This is the guy who is responsible for overseeing TARP–the Troubled Assets Relief Program. The rationale was if the government bought the mortgage-backed securities, collateralized debt obligations, and other loan-based securities that have declined in value, then banks would resume lending.

But in a stunning change of heart, Paulson decided to use the money to inject capital directly into banks–in particular, by buying their stock. Which also should have had the effect of lifting stock prices.

But the one missing element was that how were we as taxpayers informed of how the lucky TARP fund recipients planning to use the money? Well…we weren’t.

And since this recession is characterized by a lack of confidence amongst lenders and investors, this switch and lack of transparency didn’t help (not to mention the three page summary Paulson gave to congress at first, and yet another “We must do this now or we’ll all die!!” line of reasoning).

Banks are afraid to lend because what if the lendee didn’t pay the loan back? Then the bank may lose capital, may not be able to make their overnight capital requirements, may not be able to get a loan from a fellow commercial bank, and as a result have to shut their doors.

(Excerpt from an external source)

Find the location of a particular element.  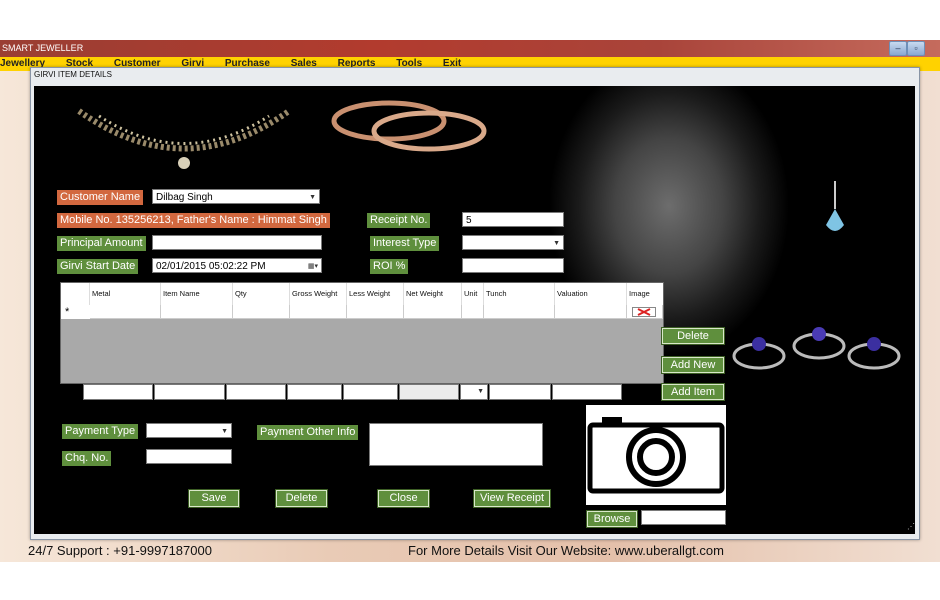

customer-name-label: Customer Name is located at coordinates (100, 198).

And consumers are still afraid to invest because…well, would you invest in a market led by the current cast of characters? Perhaps for the long term, but if you need your money in the short term, sleeping at night would be rough if you kept your money in this stock market.

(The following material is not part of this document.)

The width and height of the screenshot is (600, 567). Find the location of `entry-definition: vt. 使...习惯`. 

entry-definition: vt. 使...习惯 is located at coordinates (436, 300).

Now we’re set to give the Obama administration the remaining TARP money. This time, Obama wants to make the doling and usage of the funds transparent–even allow it all to be trackable online.

So far, Obama has proven to be effective in getting action and getting others to ask “how high?” when he says “jump”.

But will he be able to get Citigroup or JP Morgan to say specifically, for the whole public to see, how they’re using this money?

I’ll be watching how Wall St responds to Obama. So far, we like him…but will the big banks let Obama tickle the soft part of their underbellies while they wag their tails?